In this tutorial you will learn how iii makes it unreasonably simple to build and extend backend
software.

<Info title="Install iii before proceeding">
  Make sure you have installed iii before proceeding. If you haven't then visit the
  [Install](./install) guide first.
</Info>

## 1. Scaffold the project

```bash theme={"theme":{"light":"catppuccin-latte","dark":"dark-plus"}}
iii create --template quickstart --directory quickstart
cd quickstart
```

This creates the two workers that you'll run: a Python worker that adds two numbers, and a
TypeScript worker that calls the Python worker through the iii engine.

```
quickstart/
  workers/
    math-worker/          # Python
      math_worker.py
    caller-worker/        # TypeScript
      src/worker.ts
```

## 2. Start the engine

```bash theme={"theme":{"light":"catppuccin-latte","dark":"dark-plus"}}
iii --config config.yaml
```

The engine is now listening on `ws://localhost:49134`. Keep this terminal open and open a second
terminal in the `quickstart` directory for the remaining commands.

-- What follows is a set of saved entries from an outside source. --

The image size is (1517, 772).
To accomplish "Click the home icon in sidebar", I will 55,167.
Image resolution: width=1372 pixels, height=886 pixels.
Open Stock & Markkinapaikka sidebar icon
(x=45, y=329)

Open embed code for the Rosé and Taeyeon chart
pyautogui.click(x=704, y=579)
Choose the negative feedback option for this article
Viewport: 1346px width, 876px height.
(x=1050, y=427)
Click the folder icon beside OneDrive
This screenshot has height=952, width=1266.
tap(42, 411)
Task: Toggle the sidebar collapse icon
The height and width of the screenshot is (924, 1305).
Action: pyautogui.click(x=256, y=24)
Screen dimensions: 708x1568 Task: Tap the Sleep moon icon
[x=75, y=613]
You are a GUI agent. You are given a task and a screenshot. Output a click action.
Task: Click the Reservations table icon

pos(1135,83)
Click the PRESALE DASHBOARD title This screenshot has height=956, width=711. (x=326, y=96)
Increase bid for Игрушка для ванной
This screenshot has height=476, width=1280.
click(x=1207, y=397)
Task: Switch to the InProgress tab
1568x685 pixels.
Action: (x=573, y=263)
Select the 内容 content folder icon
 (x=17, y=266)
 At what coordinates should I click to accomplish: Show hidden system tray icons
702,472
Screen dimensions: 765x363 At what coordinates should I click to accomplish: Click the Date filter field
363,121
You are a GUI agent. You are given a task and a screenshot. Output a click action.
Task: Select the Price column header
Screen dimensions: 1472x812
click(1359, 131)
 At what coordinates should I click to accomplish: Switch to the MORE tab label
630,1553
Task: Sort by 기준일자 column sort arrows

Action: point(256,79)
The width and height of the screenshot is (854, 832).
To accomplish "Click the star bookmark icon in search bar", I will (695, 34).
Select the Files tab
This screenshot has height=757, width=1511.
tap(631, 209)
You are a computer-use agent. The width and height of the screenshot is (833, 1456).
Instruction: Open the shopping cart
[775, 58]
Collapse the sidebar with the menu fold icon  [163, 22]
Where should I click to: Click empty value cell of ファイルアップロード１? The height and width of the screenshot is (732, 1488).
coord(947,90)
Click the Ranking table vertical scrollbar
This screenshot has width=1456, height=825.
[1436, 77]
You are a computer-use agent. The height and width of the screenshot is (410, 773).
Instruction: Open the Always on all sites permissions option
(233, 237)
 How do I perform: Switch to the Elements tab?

## 3. Start the Python worker

<Info title="Workers can run anywhere">
  Workers only need a WebSocket connection to the iii engine. They can run locally, in the cloud,
  replicated in kubernetes, or anywhere else.
</Info>

```bash theme={"theme":{"light":"catppuccin-latte","dark":"dark-plus"}}
iii worker add ./workers/math-worker
```

You should see:

```
✓ Worker math-worker added to config.yaml
Path  /Users/tony/iii/projects/testing/quickstart/workers/math-worker
✓ Using cached deps (use --force to reinstall)
✓ math-worker started (pid: 12345)
✓ Worker auto-started
```

This worker registered the function `math::add` with the engine. You could call this function right
now using the command below.

```bash theme={"theme":{"light":"catppuccin-latte","dark":"dark-plus"}}
iii trigger --function-id='math::add' --payload='{"a": 2, "b": 3}'
```

However this is not much different than running an equivalent script on its own. The utility of iii
comes from being able to place any functionality into a worker and then seamlessly compose that
worker with other workers.

<Tip>
  Workers need a moment to install their runtime dependencies after being added. If you see
  `"message": "Function math::add not found"`, wait a few seconds and try again.
</Tip>

## 4. Start the TypeScript worker

```bash theme={"theme":{"light":"catppuccin-latte","dark":"dark-plus"}}
iii worker add ./workers/caller-worker
```

You should see:

```
✓ Worker caller-worker added to config.yaml
Path  /Users/tony/iii/projects/testing/quickstart/workers/caller-worker
✓ Using cached deps (use --force to reinstall)
✓ caller-worker started (pid: 23456)
✓ Worker auto-started
```

This worker registered the function `math::add_two_numbers` with the engine.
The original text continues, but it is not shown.